▶ EXERCISE INSTRUCTIONS
Edit the material from the line with "Identify the location of x-axis: 2016-09-22" through the end of the material, replacing "Identify the location of" with "Give the location of" and leaving everything else unchanged. Return only those lines.

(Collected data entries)
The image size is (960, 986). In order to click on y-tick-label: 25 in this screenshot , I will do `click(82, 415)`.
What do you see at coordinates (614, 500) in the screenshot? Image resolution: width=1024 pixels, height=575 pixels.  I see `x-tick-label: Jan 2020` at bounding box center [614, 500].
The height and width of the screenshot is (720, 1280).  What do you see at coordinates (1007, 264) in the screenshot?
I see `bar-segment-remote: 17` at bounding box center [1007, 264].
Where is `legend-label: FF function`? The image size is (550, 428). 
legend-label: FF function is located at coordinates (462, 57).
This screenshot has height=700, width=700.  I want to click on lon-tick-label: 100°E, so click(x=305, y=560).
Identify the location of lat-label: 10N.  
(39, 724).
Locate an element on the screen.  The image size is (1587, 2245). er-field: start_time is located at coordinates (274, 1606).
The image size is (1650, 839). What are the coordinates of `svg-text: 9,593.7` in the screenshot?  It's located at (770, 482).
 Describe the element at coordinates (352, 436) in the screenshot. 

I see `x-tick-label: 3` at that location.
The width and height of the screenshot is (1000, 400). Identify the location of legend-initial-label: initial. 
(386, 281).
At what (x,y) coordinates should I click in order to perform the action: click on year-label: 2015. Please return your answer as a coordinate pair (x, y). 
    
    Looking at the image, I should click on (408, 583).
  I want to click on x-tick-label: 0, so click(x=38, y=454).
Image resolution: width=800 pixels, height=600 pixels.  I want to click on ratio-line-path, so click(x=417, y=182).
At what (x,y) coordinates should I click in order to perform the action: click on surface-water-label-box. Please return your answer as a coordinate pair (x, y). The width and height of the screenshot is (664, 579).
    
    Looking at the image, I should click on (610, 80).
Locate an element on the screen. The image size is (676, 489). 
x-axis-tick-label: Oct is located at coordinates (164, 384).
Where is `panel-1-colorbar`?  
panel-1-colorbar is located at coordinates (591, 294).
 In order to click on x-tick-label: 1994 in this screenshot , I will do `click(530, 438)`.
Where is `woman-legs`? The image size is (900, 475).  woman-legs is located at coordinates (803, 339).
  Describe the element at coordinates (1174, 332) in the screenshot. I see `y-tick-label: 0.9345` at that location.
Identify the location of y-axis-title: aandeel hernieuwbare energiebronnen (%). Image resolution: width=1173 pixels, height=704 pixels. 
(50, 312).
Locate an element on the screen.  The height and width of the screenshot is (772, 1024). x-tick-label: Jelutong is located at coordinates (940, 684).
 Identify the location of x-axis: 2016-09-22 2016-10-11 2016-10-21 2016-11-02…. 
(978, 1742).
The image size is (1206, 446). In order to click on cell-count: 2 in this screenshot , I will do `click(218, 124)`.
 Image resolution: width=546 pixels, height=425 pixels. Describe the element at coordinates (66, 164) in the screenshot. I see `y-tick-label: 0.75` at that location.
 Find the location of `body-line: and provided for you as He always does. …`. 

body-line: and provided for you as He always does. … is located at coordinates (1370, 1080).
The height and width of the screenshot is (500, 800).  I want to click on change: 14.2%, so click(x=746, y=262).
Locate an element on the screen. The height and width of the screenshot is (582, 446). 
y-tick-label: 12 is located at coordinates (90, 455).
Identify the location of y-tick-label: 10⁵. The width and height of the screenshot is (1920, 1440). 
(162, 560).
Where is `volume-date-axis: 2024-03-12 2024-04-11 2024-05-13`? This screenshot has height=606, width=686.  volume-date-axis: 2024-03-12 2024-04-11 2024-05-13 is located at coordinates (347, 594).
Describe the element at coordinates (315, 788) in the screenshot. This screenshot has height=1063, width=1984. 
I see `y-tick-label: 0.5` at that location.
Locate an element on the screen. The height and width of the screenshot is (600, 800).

▶ EXERCISE RESPONSE
 Give the location of x-axis: 2016-09-22 2016-10-11 2016-10-21 2016-11-02…. 
(978, 1742).
The image size is (1206, 446). In order to click on cell-count: 2 in this screenshot , I will do `click(218, 124)`.
 Image resolution: width=546 pixels, height=425 pixels. Describe the element at coordinates (66, 164) in the screenshot. I see `y-tick-label: 0.75` at that location.
 Find the location of `body-line: and provided for you as He always does. …`. 

body-line: and provided for you as He always does. … is located at coordinates (1370, 1080).
The height and width of the screenshot is (500, 800).  I want to click on change: 14.2%, so click(x=746, y=262).
Locate an element on the screen. The height and width of the screenshot is (582, 446). 
y-tick-label: 12 is located at coordinates (90, 455).
Give the location of y-tick-label: 10⁵. The width and height of the screenshot is (1920, 1440). 
(162, 560).
Where is `volume-date-axis: 2024-03-12 2024-04-11 2024-05-13`? This screenshot has height=606, width=686.  volume-date-axis: 2024-03-12 2024-04-11 2024-05-13 is located at coordinates (347, 594).
Describe the element at coordinates (315, 788) in the screenshot. This screenshot has height=1063, width=1984. 
I see `y-tick-label: 0.5` at that location.
Locate an element on the screen. The height and width of the screenshot is (600, 800).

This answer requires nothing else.